Baroness Benjamin highlights the key findings of a report which suggests that maternal obesity is a contributor to long term adult health.


I always say 'Childhood lasts a lifetime' and that applies before a child is born. That's why the latest report from the APPG on A Fit and Healthy Childhood, (of which I am Co-Chair) published on 27th June 2017, is crucial. This new report is on the thorny question of 'Maternal Obesity'.

It is our eighth study into what our children, the future adult population, require to ensure that the United Kingdom is in tip top shape in terms of health and economic productivity.

A thriving country is dependent upon a fit and focused population – so it's essential that we begin with children; the life-force and future of our nation.

In our previous reports, we call for a new Cabinet post, a Minister for Children with the remit to audit policies in all Departments for their outcomes in relation to child health and wellbeing. We have considered the role of the family, food in school and the teaching of healthy eating, play and physical education, an evaluation of the Government’s National Obesity Strategy and the early years’ ‘window of opportunity.’ Now in our Maternal Obesity report we discuss pre-pregnancy, pregnancy planning, pregnancy proper and the postnatal experience. If we are what we eat, we must understand that what we eat also affects the unborn baby who is dependent upon the choices its parents will make before birth for the course of his or her own independent life.

Today, an expectant mother is bombarded with contradictory advice from a variety of sources, professional, family or peer group, media and of course the influential celebrity culture. Whilst it's commonly believed that ‘eating for two’ will produce a blooming mum and a bonny baby, the latest national and international research reveals that obesity and overweight in pregnancy can lead to long-term complications. These include difficult or still birth, neural disease, child obesity leading to adult obesity and a range of diseases incurring a sometimes deadly cost in terms of health and as we all know, financial overload upon the NHS.

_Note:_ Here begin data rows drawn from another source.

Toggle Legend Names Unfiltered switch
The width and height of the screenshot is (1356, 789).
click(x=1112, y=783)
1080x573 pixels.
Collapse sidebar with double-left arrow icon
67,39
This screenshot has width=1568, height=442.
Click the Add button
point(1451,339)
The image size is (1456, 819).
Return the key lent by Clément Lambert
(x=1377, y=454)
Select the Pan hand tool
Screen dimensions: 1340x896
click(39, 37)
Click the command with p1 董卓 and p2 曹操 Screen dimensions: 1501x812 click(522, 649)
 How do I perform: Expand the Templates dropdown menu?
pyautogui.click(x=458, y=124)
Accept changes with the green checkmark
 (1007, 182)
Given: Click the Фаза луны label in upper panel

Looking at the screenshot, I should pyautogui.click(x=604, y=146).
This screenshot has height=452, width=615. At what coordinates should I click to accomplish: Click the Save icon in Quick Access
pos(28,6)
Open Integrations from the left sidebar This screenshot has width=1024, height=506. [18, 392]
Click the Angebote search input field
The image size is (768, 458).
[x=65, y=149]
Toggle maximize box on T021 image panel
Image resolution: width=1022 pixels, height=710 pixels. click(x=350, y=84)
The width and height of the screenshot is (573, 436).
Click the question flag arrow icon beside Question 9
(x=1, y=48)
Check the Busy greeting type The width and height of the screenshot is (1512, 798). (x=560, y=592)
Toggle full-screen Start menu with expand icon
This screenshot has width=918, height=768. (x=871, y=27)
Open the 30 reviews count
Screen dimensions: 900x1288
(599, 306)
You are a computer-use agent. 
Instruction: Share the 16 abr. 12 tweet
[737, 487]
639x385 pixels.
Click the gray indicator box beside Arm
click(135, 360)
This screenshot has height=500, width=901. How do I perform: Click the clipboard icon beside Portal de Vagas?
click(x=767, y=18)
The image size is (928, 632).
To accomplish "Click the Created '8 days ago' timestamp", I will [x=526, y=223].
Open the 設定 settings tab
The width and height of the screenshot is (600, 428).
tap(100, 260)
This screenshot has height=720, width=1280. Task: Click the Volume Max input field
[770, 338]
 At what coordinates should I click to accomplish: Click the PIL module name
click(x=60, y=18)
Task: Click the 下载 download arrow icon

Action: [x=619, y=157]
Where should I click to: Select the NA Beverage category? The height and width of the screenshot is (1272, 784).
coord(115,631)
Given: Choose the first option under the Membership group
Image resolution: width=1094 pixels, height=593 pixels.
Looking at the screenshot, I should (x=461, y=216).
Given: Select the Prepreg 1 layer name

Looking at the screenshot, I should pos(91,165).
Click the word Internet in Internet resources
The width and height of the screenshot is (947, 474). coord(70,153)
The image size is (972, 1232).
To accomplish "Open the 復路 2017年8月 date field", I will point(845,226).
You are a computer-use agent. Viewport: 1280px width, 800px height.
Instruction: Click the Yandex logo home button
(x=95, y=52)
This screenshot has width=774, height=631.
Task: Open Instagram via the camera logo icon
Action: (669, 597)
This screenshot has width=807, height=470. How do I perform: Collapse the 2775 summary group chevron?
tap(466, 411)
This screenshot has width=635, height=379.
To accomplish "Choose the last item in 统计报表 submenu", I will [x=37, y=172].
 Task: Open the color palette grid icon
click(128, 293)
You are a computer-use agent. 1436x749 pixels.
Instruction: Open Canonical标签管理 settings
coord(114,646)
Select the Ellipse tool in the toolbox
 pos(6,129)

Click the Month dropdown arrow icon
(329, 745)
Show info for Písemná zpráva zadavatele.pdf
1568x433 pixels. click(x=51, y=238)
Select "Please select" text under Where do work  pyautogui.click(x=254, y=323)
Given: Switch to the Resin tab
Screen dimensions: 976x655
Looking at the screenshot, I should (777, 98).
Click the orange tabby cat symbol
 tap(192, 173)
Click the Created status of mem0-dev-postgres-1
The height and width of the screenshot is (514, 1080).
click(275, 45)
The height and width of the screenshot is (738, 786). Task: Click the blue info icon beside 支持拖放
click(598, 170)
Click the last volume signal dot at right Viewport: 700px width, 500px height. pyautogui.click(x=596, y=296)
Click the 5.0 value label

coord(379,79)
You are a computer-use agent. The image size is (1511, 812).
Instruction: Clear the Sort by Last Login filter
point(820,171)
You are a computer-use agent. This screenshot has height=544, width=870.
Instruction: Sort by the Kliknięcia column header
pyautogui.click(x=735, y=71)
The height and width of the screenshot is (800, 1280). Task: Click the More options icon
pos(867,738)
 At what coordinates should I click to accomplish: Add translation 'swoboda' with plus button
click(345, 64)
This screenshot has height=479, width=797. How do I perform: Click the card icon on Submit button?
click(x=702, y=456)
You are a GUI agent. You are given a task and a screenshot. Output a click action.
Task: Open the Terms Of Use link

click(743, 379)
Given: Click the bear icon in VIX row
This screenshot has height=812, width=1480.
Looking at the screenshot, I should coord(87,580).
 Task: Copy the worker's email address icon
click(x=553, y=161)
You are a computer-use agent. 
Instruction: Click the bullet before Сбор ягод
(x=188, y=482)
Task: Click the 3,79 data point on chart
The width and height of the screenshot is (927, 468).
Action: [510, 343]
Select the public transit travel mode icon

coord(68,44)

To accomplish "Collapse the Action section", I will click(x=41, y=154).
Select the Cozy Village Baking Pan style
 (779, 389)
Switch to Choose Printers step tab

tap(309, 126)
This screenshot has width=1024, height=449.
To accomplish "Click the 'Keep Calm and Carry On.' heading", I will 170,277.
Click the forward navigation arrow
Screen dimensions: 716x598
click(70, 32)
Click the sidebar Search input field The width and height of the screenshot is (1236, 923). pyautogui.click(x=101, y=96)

Our report calls for the UK to establish its own method of body weight measurement. That means training so that all professionals can feel confident in raising the question of weight in a sensitive manner, regular measurement to be embedded into the antenatal experience, pre-pregnancy education as part of the National Curriculum as well as clear Government guidelines for the management of weight pre-pregnancy, during pregnancy and during the postnatal period.

We recognise the key role that advertising and media play in messaging and suggest that a body such as the World Health Organisation might devise a unified international standard of care. Astonishingly, a pregnant woman in some countries may be advised by her GP to continue smoking five cigarettes a day to avert the ‘shock to the system’ of giving up and to drink a glass of red wine per day ‘for the red blood cells.’ Such ‘advice’ is totally unacceptable but it shows that most importantly, pregnant women and their partners need to know that they can trust what the professionals are telling them. Hopefully this report will play its part in bringing this about. There is light at the end of the tunnel, and we hope to persuade policy makers that ‘eating for two’ is not the best start for the life course. There are already some excellent models of good practice, highlighted in our report, from which Government might learn when producing its own strategy.

Let's make sure we do all we can to give every child a fit and healthy start in life, we owe it to them.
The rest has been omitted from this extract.